Funds are starting to be released to award recipients, who are already in the product development stage and having conversations with industry practitioners. Because the months ahead represent a critical phase for transforming the nation’s affordable housing, this is an ideal time for those who build and finance affordable housing to get involved.
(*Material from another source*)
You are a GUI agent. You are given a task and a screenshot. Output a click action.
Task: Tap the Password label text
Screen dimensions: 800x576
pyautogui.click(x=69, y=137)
State and local housing finance agencies, housing developers, commercial lenders, and community development financial institutions (CDFIs) will need seasoned guidance and assistance with understanding how to:

  • Assess program requirements and eligible uses
  • Maximize impact for financing current and future affordable housing deals
  • Collaborate with energy and housing sector leaders and ensure that all relevant parties are at the table
  • Explore tactical modeling for integrating funds within typical and atypical capital stacks

 

 Background

The IRA authorized $27 billion to launch three new programs: National Clean Investment Fund (NCIF), Clean Communities Investment Accelerator (CCIA), and Solar for All (SFA). Together, these programs will provide transformational nationwide financing products and a significant opportunity for investing in energy efficiency upgrades to affordable housing. As program administrator, the U.S. Environmental Protection Agency (EPA) has awarded the funds through a competitive process to 68 entities, including state energy agencies, housing finance agencies, green banks, CDFI coalitions, and other housing and energy lenders.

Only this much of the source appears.